What is needed: Transcribe every line of text from the entries below word for word, and leave the pictures out.

## Begin

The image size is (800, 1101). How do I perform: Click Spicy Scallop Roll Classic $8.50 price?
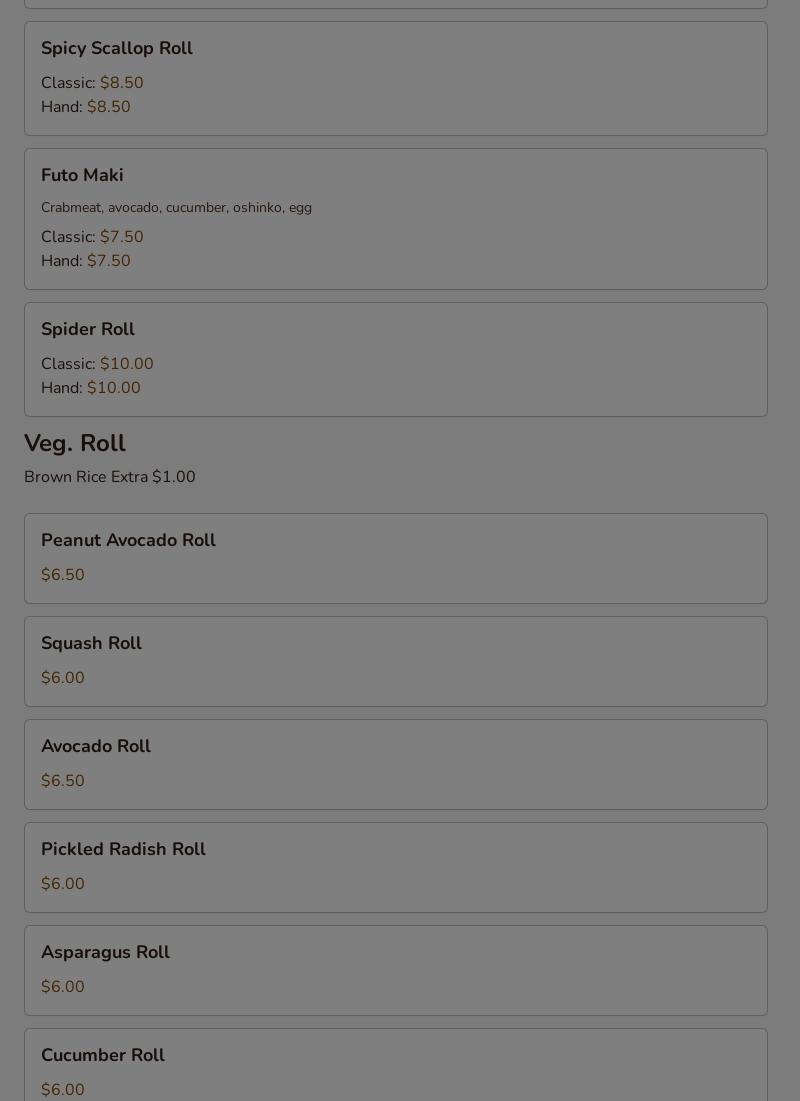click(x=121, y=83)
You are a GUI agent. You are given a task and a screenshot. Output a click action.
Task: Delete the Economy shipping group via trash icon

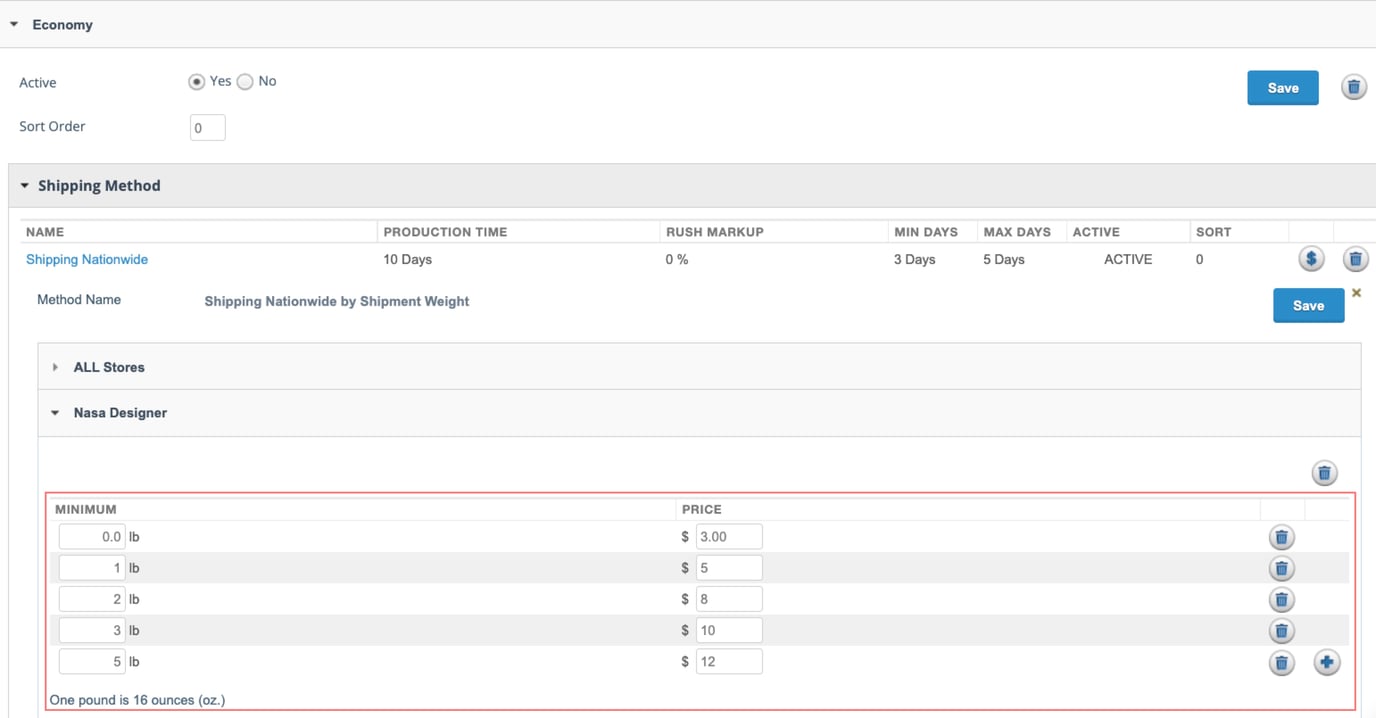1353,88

## End

The output:
The image size is (800, 1101). How do I perform: Click Spicy Scallop Roll Classic $8.50 price?
click(x=121, y=83)
You are a GUI agent. You are given a task and a screenshot. Output a click action.
Task: Delete the Economy shipping group via trash icon

1353,88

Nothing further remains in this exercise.